### [Record extracts]
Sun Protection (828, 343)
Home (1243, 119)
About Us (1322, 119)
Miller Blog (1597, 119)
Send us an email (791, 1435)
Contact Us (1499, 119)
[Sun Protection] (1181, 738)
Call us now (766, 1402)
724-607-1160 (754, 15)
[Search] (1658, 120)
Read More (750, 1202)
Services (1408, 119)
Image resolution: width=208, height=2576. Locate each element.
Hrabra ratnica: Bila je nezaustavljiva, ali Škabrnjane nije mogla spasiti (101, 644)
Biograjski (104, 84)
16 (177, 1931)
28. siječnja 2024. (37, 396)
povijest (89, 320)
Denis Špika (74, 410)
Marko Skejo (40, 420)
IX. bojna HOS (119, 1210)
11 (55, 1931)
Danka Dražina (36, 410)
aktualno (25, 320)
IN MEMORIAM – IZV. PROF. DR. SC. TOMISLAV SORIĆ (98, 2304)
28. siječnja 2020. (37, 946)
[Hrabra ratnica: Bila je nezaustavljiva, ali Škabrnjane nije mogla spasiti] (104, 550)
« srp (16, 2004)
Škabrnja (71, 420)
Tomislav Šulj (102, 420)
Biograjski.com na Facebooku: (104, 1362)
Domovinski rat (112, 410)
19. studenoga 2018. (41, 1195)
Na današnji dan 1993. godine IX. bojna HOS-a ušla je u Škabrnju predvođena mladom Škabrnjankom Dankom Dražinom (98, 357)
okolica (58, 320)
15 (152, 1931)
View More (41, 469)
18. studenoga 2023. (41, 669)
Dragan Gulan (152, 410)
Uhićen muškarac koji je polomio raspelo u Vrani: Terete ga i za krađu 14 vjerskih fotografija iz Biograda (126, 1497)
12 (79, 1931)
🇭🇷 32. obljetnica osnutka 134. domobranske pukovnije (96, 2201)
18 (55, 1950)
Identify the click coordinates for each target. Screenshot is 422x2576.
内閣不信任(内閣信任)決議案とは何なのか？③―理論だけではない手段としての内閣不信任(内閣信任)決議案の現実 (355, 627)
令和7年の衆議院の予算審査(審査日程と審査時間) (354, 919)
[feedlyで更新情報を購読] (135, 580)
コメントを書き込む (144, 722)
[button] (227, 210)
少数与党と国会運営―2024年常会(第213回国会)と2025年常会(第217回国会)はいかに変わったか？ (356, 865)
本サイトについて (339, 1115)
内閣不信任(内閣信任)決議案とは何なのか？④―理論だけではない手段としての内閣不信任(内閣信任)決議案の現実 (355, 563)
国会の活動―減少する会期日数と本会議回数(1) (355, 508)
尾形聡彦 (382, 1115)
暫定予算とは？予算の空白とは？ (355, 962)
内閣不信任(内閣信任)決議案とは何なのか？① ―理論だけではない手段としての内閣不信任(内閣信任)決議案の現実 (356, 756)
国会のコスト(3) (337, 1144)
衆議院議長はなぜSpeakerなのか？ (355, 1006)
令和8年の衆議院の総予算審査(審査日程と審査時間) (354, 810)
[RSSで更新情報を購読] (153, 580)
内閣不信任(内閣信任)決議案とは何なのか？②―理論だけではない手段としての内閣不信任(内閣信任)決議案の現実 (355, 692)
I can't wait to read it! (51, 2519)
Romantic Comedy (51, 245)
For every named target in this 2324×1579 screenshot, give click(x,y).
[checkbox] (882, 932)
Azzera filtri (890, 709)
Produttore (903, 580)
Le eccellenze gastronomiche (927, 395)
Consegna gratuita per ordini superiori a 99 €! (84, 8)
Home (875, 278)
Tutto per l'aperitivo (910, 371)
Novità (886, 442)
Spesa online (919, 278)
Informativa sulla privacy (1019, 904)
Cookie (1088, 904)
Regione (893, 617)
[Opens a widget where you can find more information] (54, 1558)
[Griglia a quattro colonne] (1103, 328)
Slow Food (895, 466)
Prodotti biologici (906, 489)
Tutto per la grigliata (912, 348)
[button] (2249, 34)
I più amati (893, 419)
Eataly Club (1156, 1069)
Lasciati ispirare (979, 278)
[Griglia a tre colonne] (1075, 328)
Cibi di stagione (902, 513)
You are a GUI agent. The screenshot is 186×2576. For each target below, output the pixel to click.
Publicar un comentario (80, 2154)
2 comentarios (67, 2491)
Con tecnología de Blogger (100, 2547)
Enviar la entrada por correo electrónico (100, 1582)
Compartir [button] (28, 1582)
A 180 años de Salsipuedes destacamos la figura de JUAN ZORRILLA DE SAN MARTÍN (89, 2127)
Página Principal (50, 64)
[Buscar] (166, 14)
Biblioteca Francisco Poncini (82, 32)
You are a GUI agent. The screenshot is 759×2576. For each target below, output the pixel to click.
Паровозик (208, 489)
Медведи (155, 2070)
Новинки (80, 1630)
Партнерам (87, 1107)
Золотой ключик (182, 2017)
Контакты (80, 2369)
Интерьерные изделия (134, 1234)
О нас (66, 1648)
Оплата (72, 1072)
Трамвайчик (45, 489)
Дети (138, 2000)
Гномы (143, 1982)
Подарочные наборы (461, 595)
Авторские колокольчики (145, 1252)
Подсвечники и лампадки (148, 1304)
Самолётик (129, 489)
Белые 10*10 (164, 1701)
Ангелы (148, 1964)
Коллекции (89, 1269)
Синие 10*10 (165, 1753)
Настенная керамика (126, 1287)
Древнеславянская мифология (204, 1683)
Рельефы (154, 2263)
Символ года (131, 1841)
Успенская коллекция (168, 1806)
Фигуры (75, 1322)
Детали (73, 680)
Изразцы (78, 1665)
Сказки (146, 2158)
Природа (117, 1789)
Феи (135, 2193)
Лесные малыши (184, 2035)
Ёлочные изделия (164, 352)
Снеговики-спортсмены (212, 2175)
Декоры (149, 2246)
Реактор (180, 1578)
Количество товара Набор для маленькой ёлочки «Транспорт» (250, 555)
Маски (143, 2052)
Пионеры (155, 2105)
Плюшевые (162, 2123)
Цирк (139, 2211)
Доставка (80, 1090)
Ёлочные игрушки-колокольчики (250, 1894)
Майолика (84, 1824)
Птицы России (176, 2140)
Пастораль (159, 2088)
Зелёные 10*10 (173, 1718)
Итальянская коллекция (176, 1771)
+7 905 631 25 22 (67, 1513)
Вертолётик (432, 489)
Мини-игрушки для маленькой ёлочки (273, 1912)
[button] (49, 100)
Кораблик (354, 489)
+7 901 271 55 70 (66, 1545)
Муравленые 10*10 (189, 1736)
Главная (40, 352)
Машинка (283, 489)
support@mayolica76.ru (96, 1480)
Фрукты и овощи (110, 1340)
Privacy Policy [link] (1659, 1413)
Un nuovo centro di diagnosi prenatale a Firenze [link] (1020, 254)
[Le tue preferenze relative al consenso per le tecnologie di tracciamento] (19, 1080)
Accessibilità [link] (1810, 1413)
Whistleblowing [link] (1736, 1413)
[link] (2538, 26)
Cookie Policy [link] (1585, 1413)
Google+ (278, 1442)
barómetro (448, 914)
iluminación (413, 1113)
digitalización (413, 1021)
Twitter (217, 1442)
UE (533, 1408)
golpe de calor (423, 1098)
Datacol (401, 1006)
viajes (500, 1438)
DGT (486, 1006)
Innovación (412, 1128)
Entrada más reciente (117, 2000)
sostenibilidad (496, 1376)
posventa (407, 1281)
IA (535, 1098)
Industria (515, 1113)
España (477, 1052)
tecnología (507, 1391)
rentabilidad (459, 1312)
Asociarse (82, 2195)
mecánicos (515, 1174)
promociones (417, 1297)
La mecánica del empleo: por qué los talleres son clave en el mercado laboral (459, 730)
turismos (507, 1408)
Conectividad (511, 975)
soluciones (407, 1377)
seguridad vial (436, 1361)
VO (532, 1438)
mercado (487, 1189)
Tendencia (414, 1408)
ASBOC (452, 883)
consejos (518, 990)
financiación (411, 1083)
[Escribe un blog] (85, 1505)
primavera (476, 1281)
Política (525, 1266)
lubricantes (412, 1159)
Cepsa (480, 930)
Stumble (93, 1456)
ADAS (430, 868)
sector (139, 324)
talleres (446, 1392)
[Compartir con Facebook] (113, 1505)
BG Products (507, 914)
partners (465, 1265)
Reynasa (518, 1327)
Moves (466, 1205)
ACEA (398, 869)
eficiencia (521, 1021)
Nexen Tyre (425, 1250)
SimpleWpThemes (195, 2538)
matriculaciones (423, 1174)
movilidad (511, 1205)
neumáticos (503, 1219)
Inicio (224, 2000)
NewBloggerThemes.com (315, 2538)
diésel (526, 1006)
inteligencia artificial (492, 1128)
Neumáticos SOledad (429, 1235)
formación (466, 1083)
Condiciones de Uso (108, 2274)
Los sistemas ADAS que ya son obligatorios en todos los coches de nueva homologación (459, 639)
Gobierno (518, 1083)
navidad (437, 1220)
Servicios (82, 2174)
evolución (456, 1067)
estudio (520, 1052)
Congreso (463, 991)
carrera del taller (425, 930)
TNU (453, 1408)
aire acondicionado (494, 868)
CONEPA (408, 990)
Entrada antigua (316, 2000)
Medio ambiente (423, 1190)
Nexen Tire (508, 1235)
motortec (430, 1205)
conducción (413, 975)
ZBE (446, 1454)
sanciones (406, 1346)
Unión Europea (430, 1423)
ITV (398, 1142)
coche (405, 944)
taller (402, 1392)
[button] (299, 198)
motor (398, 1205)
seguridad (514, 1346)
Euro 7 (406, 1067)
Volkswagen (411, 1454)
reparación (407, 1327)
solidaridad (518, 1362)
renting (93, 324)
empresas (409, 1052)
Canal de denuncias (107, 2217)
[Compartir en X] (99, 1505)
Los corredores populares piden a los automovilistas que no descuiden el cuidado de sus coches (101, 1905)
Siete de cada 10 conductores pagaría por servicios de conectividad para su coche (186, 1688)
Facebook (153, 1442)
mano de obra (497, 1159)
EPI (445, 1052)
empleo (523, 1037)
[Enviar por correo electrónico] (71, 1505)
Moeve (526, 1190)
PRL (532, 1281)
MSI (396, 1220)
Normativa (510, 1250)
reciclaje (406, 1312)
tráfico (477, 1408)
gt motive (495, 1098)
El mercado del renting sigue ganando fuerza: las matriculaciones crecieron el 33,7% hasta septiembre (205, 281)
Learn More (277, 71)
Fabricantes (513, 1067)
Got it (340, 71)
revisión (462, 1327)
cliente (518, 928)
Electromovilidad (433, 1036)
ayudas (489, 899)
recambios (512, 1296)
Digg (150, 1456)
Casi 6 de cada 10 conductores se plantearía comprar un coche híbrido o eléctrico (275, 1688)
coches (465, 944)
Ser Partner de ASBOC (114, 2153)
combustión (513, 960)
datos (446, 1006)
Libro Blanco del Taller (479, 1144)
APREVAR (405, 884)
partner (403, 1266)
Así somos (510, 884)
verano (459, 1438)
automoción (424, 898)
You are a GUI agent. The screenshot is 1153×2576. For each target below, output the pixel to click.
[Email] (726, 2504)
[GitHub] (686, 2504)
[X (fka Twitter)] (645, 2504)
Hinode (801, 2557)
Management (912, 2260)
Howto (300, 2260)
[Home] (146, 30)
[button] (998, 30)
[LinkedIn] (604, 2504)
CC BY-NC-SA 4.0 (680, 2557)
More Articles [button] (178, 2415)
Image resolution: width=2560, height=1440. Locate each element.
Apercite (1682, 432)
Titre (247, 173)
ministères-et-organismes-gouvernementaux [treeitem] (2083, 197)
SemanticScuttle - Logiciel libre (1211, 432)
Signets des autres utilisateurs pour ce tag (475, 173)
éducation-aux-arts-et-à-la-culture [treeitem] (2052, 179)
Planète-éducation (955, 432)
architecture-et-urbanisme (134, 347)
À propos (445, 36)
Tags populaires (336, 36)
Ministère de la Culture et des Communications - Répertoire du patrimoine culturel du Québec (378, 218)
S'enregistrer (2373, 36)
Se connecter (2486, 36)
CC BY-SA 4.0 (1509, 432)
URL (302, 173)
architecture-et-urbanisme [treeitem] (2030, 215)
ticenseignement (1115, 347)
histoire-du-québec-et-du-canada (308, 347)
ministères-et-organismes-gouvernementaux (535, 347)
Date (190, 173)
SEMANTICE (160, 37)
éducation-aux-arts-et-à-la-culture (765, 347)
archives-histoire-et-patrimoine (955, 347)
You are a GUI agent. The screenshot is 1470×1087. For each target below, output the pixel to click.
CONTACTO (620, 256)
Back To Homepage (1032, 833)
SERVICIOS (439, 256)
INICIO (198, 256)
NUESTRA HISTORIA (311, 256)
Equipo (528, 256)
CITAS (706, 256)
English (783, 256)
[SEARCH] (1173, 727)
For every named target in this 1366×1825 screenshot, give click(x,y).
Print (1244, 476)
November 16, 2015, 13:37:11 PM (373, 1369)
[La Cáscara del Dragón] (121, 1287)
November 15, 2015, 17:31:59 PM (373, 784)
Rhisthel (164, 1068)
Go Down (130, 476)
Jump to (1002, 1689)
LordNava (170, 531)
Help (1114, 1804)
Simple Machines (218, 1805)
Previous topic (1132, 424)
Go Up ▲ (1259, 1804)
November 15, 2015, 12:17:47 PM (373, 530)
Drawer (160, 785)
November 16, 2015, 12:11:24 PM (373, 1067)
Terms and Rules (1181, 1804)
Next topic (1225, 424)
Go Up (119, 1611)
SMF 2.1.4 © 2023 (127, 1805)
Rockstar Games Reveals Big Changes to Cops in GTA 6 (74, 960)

### [Exercise prompt]
From the records above, copy only the lines starting with the line that holds "architecture-et-urbanisme (134, 347)" and going on through the line that holds "archives-histoire-et-patrimoine (955, 347)", exactly as written.

### [Result below]
architecture-et-urbanisme (134, 347)
À propos (445, 36)
Tags populaires (336, 36)
Ministère de la Culture et des Communications - Répertoire du patrimoine culturel du Québec (378, 218)
S'enregistrer (2373, 36)
Se connecter (2486, 36)
CC BY-SA 4.0 (1509, 432)
URL (302, 173)
architecture-et-urbanisme [treeitem] (2030, 215)
ticenseignement (1115, 347)
histoire-du-québec-et-du-canada (308, 347)
ministères-et-organismes-gouvernementaux (535, 347)
Date (190, 173)
SEMANTICE (160, 37)
éducation-aux-arts-et-à-la-culture (765, 347)
archives-histoire-et-patrimoine (955, 347)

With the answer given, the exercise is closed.